*Fragmento:*
ENSAYARÉ UNA TEORÍA.
Los solitarios se miran mucho en los espejos no porque sean narcisistas, sino para sentirse acompañados. Mirarse en el espejo equivale a hablar en voz alta.
Por otro lado, aunque algunos solo quieran ser mirados, también somos espejos para los otros. Y a veces, sin saberlo, somos para otro un espejo que no miente, y cuando huye de nosotros huye en realidad de sí mismo en su reflejo.
Este es el mayor riesgo en una relación: allí todo está en juego porque estamos más desnudos que de cualquier otra forma. Nos vemos como no podríamos vernos estando solos. Y esto solo sucede en el amor; o bien, sabemos que nos acercamos al amor cuando descubrimos que esto sucede o está a punto de suceder... Lo demás es un simple juego de cuerpos. Y a esto se debe, me parece, que el amor sea mucho más desconcertante que la promiscuidad. Porque en ésta, la suma y variedad de cuerpos no nos dice nada de nosotros mismos, o muy poco, y todos los cuerpos son finalmente el mismo, abstracto: a través de todos los cuerpos queremos abrazar uno único, pero ideal. La multitud borra las facciones particulares y por eso muchos promiscuos dicen no estar enamorados de fulano o de mengano, sino del “amor” mismo, o del sexo mismo, así, al vacío. Lo que pasa en estos casos, creo, es que solo pueden enamorarse de sí mismos y esa es su condena inconfesada. Y es por eso que siguen eternamente buscando a su pareja “ideal”: en los otros no buscan realmente a otro, sino a sí mismos, perfectos, ideales.

*Datos proporcionados:*

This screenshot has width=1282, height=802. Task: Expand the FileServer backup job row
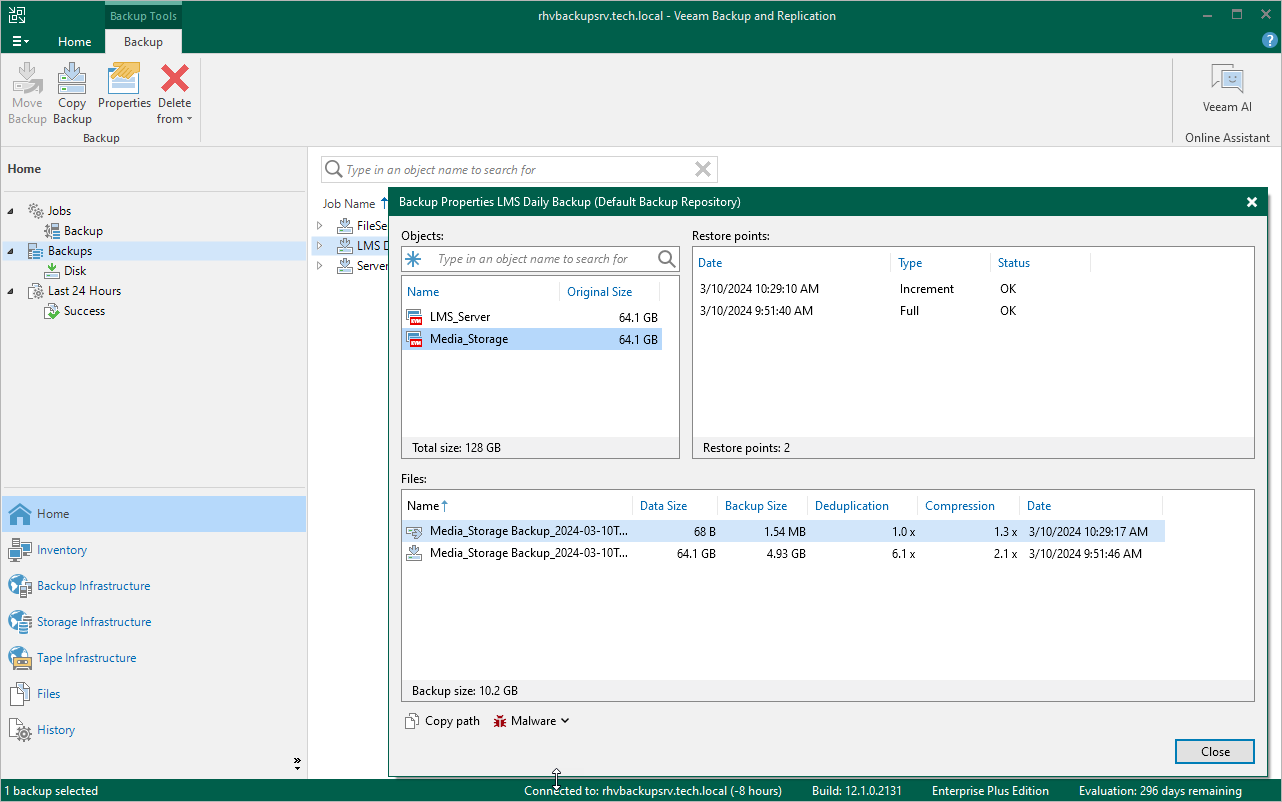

*Ejercicios propuestos:*
A – Según el fragmento sobre los espejos, ¿a qué equivale mirarse en el espejo?
B – Sustituye "solitarios" por "aislados" en el pasaje del fragmento sobre los espejos que comienza con "ENSAYARÉ UNA TEORÍA." y termina después de "en su reflejo.", y escribe el resultado.
C – Retoma el fragmento sobre los espejos y prolóngalo a partir de su última oración.

*Soluciones:*
A – A hablar en voz alta.

B –
ENSAYARÉ UNA TEORÍA.
Los aislados se miran mucho en los espejos no porque sean narcisistas, sino para sentirse acompañados. Mirarse en el espejo equivale a hablar en voz alta.
Por otro lado, aunque algunos solo quieran ser mirados, también somos espejos para los otros. Y a veces, sin saberlo, somos para otro un espejo que no miente, y cuando huye de nosotros huye en realidad de sí mismo en su reflejo.

C –
En el amor monógamo (o monoándrico o, en todo caso, exclusivista), al contrario, solo hay un cuerpo, ese en el que nos vemos y que nos duele y en el que aun con los ojos cerrados podríamos reconocer el más ínfimo detalle, todas sus gracias e imperfecciones, simplemente porque no es cualquier cuerpo, ni un cuerpo ideal, sino éste, este de cada vez, uno perecedero y, por eso, verdaderamente único. Ese cuerpo nos penetra con su mirada, una mirada que mira con las piernas, las manos, los labios y a veces también con los ojos, y que nos muestra a nosotros mismos vacíos o al menos difuminados, y que nos hace volver a él simplemente porque sentimos que solo vaciándonos en él nos llenamos.
En una fórmula: en el amor nos vaciamos en otro para llenarnos del otro. En la promiscuidad vaciamos al otro para llenarlo de nosotros mismos.
Se entiende así que en la promiscuidad estemos protegidos: no enfrentamos ningún demonio, ni a nadie más que a nuestra propia imagen embellecida; los cuerpos se desvanecen en el universo etéreo de ese deseo indiferenciado. Pero en el amor nos enfrentamos a nuestro propio demonio, el desvanecimiento de nuestra imagen deseada, para convertirnos en otra imagen: nuestro reflejo en el otro. La carne, entonces, adquiere una dimensión vertiginosa.
Podríamos, pues, decir que el amor es una obsesión con la identidad ajena: estar con otro completamente distinto de los demás, y más aún, completamente distinto de sí mismo, siempre diferente en su identidad; por eso recorremos su piel y entramos por su mirada con la intención irrealizable de extraer su secreto más íntimo. Esa obsesión es la de poseer finalmente su identidad.
La promiscuidad, al revés, es una obsesión con nuestra propia identidad: pasamos de un cuerpo a otro, pero sin que nos interesen en realidad esos cuerpos, sino solo el nuestro en ellos.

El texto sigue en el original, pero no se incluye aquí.